Are Michigan's Trees in Trouble?
by Jeff Gibbs ~ 9188 E. Hoxie Rd. ~ Cedar, MI 49621
231-941-0825 ~ jeffgibbstc@aol.com

Clarence Kroupa's woods are stunning.  Bass, ash, and beech are branch-free for nearly a hundred feet.  "Not many people have their own private park."  Indeed, few parks are as pristine as Clarence's.  But there is the matter of the "black hearts in the ash." And Clarence's basswood look a bit ragged.  

Warning signs, or just a forest in need of a tune-up?

No one disagrees that Michigan's trees have been hit hard in recent years. Gypsy moth defoliated 700,000 acres in 1992.  Half the oaks on about 45,000 acres of oaks are dead, and from 1991 to 1998 about ten percent of Michigan oaks and aspens died, according to a University of Michigan study.  Beech bark disease may wipe out beech trees, joining elm and chestnut on the list of trees which have disappeared from our state.  As summer progresses Michigan travelers can observe a variety of trees along our roadways which are dead or dying, and forests which may lose their foliage to pests.

Charles Little, author of The Dying of the Trees, believes these are not isolated problems, but warnings that Michigan's forests, and those all over America, are in fact dying.

"I can introduce you to scientists who believe that the entire Eastern hardwood forest is dead ecologically, that it can never mend itself aright because of leached out nutrients from acid- deposition and the resultant ecosystem changes," Little says.  According to Little the culprit is acid rain, which along with other airborne pollutants like ozone, halocarbons, and heavy metals, create a deadly brew inhospitable to forests.  He sees pests like gypsy moth as opportunists attacking trees weakened from environmental factors.

The question was posed to several experts: are Michigan's forests in trouble?

Roger Mech, Forest Health Specialist, Forest Management Division, Roscommon say that, "Generally most forest types are in good shape in the Lake States."

Russell Kid, District Extension Forestry Agent for Michigan State University Extension in Roscommon thinks we are not seeing the effects of acid rain just yet.  "In 1988 a severe drought really affected the trees; other years warm springs and late frosts.  I am more concerned about the introduction of exotic pests than acid rain."

But Doug Cornett, Executive Director of Northwoods Recovery agrees with Little that the forests are in trouble.  "All around Marquette the trees are dying.  It's especially bad where I live, on a hill between two coal-fired power plants.  I was in Traverse City recently and could see dead maples all along the road.  Those trees are only 70 to 100 years old, young trees really.  There's a whole bunch of things going on, but what comes out of the sky is the most frightening.  Acid rain probably plays the major role.  Normal ph is 5.5 to 6, but twenty years ago levels started coming in between 5 and 4."

Murray Daley, an environmental activist in Lake Orion, says, "Since reading the Dying Of The Trees I have paid particular attention to the trees everywhere I go in Michigan and around the country.   It is impossible not to.  It is similar to the scenario where a person buys a new car, then begins to see that car everywhere.  All one has to do is look.
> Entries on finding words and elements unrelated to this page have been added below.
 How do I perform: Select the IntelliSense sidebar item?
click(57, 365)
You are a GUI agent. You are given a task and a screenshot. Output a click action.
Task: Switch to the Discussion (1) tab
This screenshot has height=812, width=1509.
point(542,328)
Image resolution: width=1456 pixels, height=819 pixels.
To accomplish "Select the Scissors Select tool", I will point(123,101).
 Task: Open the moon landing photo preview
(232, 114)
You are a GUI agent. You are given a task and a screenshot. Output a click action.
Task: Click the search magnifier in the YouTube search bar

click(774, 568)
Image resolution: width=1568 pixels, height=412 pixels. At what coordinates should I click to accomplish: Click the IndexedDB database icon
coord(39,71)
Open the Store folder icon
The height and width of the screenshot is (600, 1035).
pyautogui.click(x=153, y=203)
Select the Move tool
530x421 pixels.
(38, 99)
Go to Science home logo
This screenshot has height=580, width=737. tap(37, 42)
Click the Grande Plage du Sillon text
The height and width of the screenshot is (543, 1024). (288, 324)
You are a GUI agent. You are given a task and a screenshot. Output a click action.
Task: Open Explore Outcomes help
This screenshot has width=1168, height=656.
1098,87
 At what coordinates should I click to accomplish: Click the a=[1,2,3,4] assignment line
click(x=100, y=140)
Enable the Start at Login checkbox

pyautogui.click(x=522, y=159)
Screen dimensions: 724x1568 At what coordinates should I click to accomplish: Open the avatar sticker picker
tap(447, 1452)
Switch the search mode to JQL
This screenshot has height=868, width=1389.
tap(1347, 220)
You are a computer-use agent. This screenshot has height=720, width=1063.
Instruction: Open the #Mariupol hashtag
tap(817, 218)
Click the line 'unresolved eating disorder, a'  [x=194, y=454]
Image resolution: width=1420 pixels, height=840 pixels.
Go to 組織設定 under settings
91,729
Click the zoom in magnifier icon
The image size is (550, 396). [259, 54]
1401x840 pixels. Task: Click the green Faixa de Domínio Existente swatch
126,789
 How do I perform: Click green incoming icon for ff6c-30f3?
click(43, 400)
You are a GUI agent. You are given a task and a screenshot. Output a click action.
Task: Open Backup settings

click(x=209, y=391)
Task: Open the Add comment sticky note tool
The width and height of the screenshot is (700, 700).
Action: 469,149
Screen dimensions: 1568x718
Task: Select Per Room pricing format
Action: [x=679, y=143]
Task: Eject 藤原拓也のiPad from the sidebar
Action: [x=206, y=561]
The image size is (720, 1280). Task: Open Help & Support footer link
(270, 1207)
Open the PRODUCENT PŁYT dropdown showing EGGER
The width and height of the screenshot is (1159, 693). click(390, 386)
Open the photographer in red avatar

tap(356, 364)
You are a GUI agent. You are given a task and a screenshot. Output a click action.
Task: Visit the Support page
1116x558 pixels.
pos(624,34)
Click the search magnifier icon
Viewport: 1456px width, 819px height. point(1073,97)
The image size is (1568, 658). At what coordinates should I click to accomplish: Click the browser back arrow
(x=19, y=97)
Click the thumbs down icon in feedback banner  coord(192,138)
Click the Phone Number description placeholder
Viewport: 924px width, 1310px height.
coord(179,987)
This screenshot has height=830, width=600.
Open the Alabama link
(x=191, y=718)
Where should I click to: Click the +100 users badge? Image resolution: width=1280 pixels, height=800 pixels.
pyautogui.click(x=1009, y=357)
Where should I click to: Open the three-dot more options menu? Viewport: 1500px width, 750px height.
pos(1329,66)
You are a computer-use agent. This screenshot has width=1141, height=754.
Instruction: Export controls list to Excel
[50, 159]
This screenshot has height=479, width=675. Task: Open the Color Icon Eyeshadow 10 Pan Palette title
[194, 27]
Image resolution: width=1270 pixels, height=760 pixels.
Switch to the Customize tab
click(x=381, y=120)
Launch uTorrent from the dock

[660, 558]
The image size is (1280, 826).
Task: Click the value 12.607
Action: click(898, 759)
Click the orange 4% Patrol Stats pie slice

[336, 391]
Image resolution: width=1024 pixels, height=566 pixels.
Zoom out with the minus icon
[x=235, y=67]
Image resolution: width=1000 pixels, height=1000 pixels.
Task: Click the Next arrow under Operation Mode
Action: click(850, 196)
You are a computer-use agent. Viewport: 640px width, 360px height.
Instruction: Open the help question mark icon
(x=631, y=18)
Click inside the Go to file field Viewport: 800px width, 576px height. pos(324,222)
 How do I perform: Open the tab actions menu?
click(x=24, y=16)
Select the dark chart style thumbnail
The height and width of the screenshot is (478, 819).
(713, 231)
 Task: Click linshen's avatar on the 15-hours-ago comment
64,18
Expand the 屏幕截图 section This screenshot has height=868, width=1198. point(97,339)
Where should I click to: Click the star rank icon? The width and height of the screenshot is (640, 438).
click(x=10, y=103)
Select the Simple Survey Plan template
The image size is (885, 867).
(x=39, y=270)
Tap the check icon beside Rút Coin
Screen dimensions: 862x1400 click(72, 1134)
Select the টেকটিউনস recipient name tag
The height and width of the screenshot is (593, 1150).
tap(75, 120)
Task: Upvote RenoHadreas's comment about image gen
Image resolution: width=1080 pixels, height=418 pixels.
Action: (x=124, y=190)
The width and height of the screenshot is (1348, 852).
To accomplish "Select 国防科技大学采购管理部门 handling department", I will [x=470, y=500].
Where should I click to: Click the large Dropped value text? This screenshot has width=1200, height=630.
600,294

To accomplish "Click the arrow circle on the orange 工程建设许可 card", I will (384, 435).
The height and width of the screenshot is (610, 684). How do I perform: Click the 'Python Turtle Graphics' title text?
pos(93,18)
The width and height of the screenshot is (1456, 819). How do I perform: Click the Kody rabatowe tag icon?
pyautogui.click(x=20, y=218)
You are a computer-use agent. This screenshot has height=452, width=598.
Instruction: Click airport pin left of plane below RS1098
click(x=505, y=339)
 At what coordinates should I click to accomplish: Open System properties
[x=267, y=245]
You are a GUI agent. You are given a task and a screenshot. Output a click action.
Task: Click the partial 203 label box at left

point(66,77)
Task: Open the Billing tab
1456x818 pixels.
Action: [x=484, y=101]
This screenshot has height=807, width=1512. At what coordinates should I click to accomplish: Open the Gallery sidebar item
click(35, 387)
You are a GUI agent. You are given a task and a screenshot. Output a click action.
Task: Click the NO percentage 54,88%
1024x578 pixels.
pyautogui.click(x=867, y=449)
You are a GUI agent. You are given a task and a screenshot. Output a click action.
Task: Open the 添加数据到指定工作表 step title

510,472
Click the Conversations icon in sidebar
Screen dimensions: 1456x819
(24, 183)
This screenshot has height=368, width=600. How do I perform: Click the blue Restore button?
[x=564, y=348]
The upper limbs and branches go first I have noticed.  The oaks, the maples, the pines.  It is a slow death.  They say that tree death is natural--and it is. But trees don't die naturally at ages of 30, 40, 60 or 80 years old."

Remember acid rain?

A United States Geological Survey report lists the acidity of precipitation in Michigan as ranging from 4.9 to 4.4 at monitoring sites last January.  A pH of 4.4 is one hundred times more acidic that 5.4.  The Environmental Protection Agency, on their official website, states that: "Pure water has a pH of 7.0.  Normal rain . . . has a pH of about 5.5.  As of the year 2000, the most acidic rain falling in the US has a pH of about 4.3. . .  Acid rain can contribute to forest damage by impairing the ability of some types of trees to grow and fight disease.  Acid rain also can strip forest soils of essential nutrients, which hurts the productivity of forests."  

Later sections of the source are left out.